Eldest son of Mike and Tsakani Baloyi. Although there was little money to further his studies, his mother paid an enrolment fee, thus he followed his passion to be a lawyer at the University of Limpopo. He now runs a small firm along with his friend, Tiyiselani.
His life is thrown off-balance when he finds out the government has allocated the rights to curator the reclaimed farm to Richard Mudau, a former MK and former cabinet minister, who is accused of corruption, He plans to stop the man from swindling his community.

- Gezani Mike Baloyi - "Bra Mike" (Charles Baloyi)

An MK veteran who was once friends with Richard Mudau

- Thulare Tsakani Baloyi (Linah "Ebony" Ngcobo)

Mike's devoted wife who has loved him since she was 16. She previously worked in the banana plantation to be able to put food on the table, while Mike drank himself to a stupor.

- Mahlori "Pero" Baloyi (Noel Ntshuxeko)

Tsakane and Mike's youngest child and the “born free” who scoffs at anything related to apartheid.

===The Mudaus===

- Sello Richard Mudau (Ndivhuho Mutsila)

An MK veteran who met Mike Baloyi and his then girlfriend Gladys Chavalala. He is painted by the community as their saving grace but deep down he is a swindler.

- Tutu Gladys Mudau (Yvonne Chaka Chaka)

Richard's wife. They skipped the country to join MK in Maputo, where Gladys and Mike met Richard. She is a selfish, greedy and ruthless woman driven by the need for more.She later got killed by her friend Nthath Moshesh

- Manoko Ledwaba (Rami Chuene)

Richard's second wife after his wife died .She is a criminal and owns a game lodge.She kills rhinos and sell the horns.She has a g-- stepson Mahlatse and she is pretending holier than thour

- Khensani Mudau (Mathabo Mothibe)

Daughter of Richard and Gladys. She wants to please her father not knowing that she is being used as a pawn in her father's deadly game of greed. She has a love interest in Musa Baloyi

Mahlatse (Elvis Nkosi)

He is manoko's greedy g-- son and he thinks he charms.

===The Chavalalas===

- Hlengani Joseph Chavalala (Obed Baloyi)

Gladys's older brother and Richard's brother-in-law whose dream is thwarted when Richard hired his own daughter Khensani instead.

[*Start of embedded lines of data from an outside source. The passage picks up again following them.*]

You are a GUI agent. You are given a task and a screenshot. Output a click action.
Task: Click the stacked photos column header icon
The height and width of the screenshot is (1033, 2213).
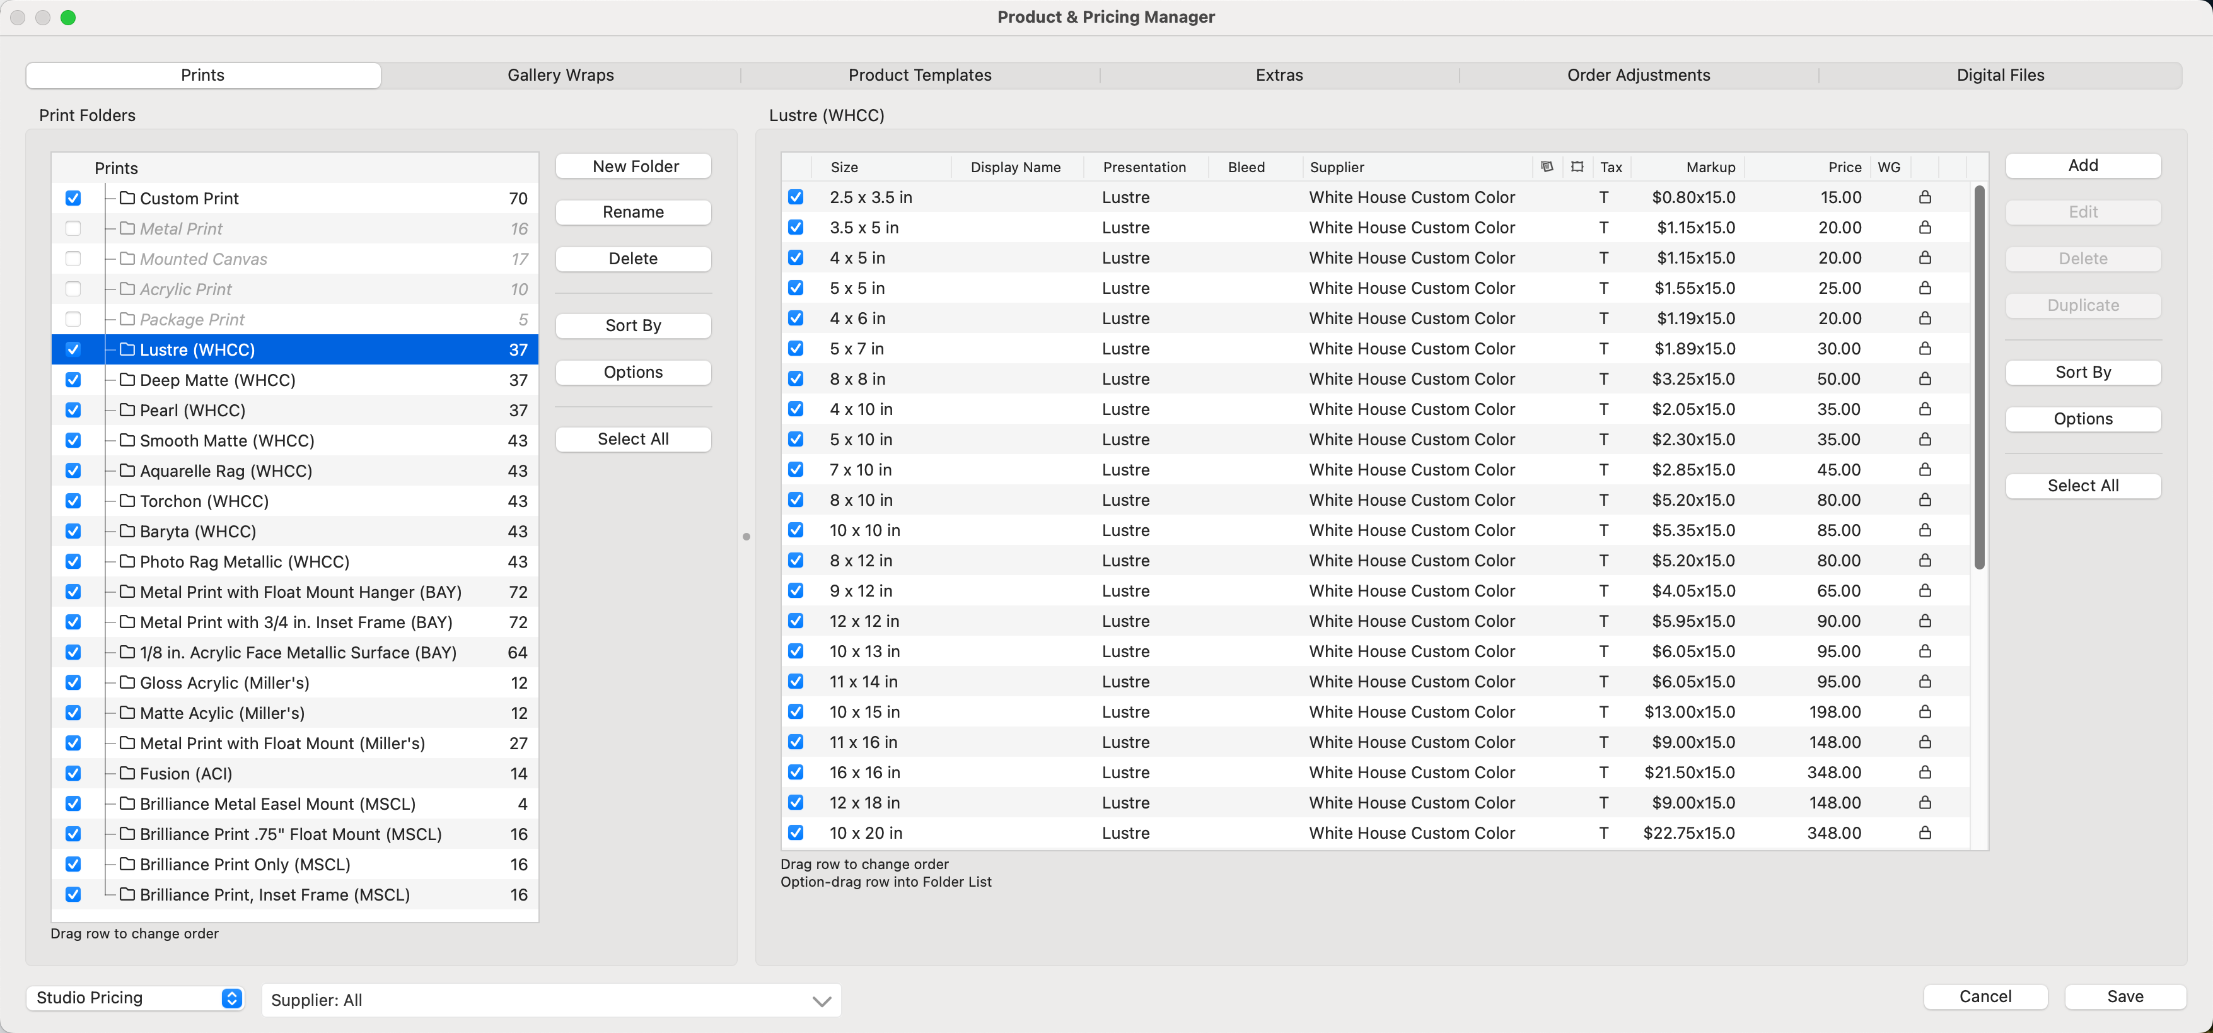click(1546, 167)
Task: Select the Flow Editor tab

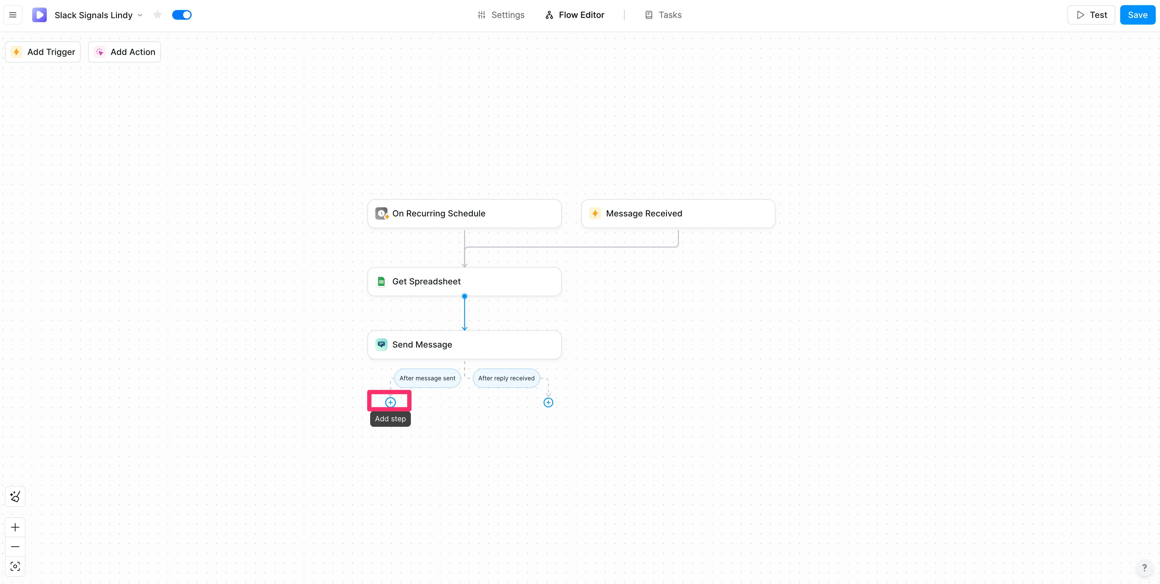Action: [575, 15]
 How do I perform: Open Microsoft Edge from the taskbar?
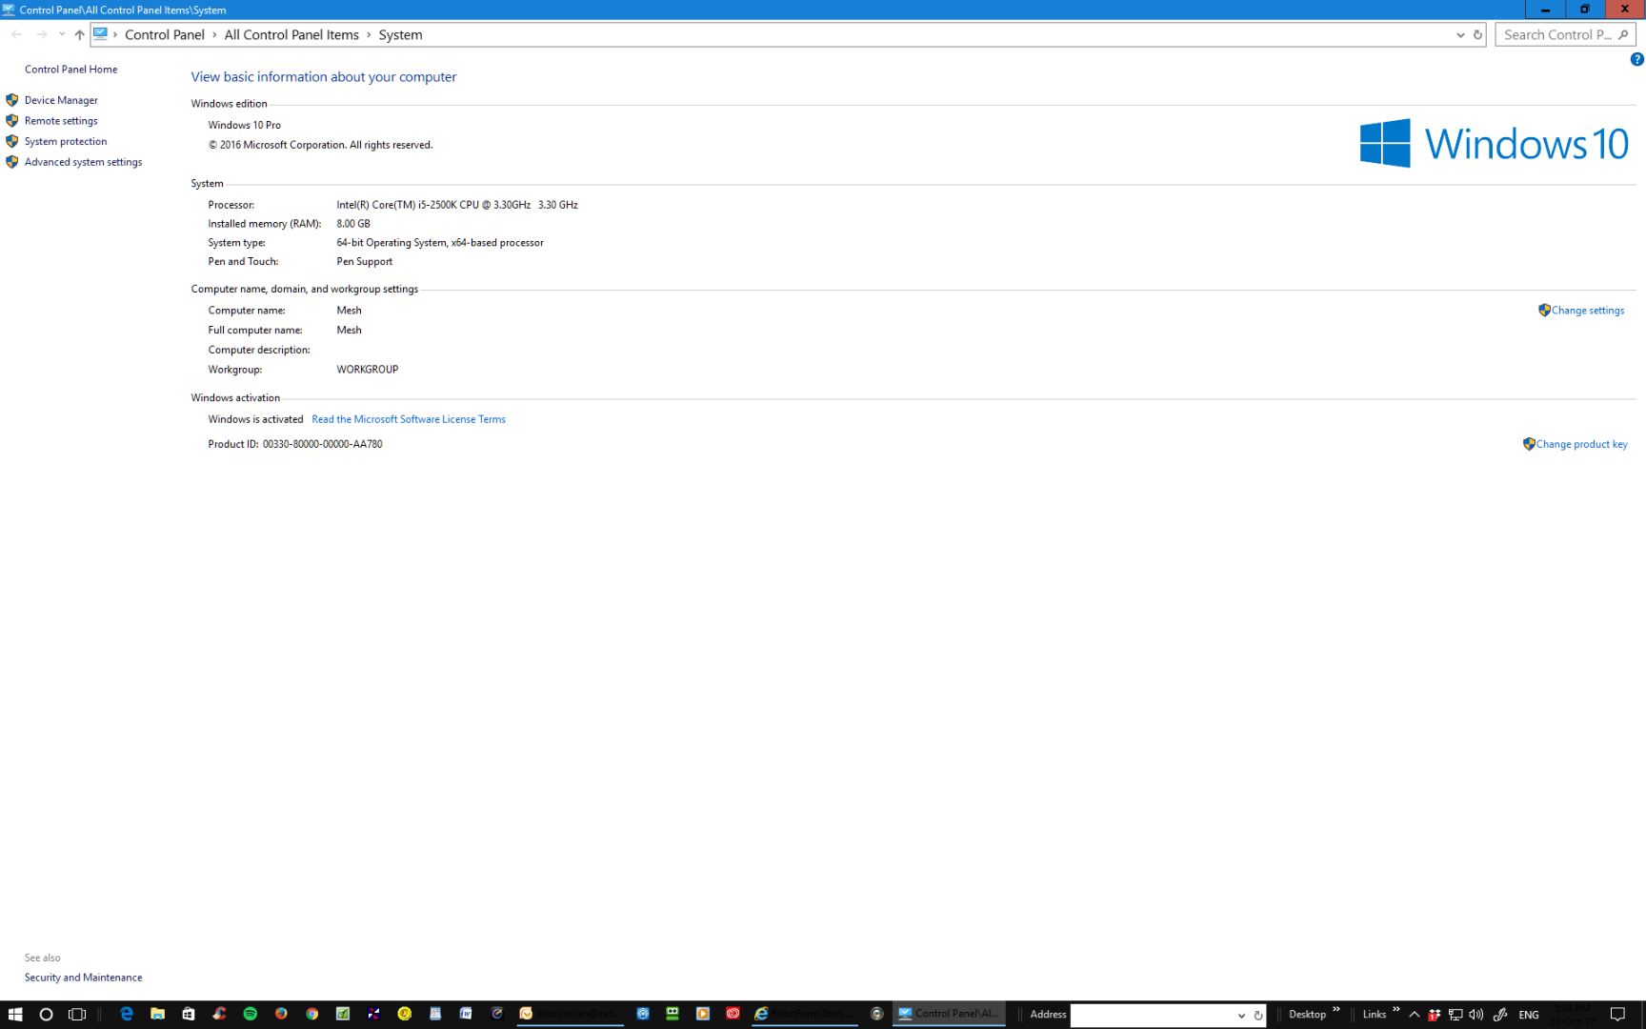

- Ringani Ruth Chavalala (Susan Maeko)

Hlengani's long-suffering devout Christian wife who hopes that one-day God will soften her husband's bitterness.

- Kokwana Chavalala (Glennis Mabuza)

Gladys and Hlengani's mother - Richard's mother-in-law. A pensioner, who once worked on the plantation.

===Other characters===
- Vukosi Moyo (Fumani N Shilubana)

The Municipality Ward Councillor of Giyani. Richard's right-hand man, who fancies himself as more powerful than he actually is.

- Tiyiselani Mabasa (Nyelethi Khoza)

Childhood friend and partner of the law firm with Musa.

- Johnny Risenga Homu (Themba Hlongwane)

Previous foreman of the banana plantation

- Dayina Topisa Homu (Candy TsaMandebele Mokwena)

Shebeen Queen and Johnny's wife known for her sharp tongue.

- Matimba ( Hlamalani Akeelah Zinhle Mavasa)

Vukosi' PA. A loyal- worker to Vukosi. She threatens to reveal Musa and Khensani secrets lover affairs to Vukosi.

- Cawuke (Siphosethu Sihlangu)

Vukosi's assistant. A family man with morals. He threatens to reveal Richard and Vukosi's secret.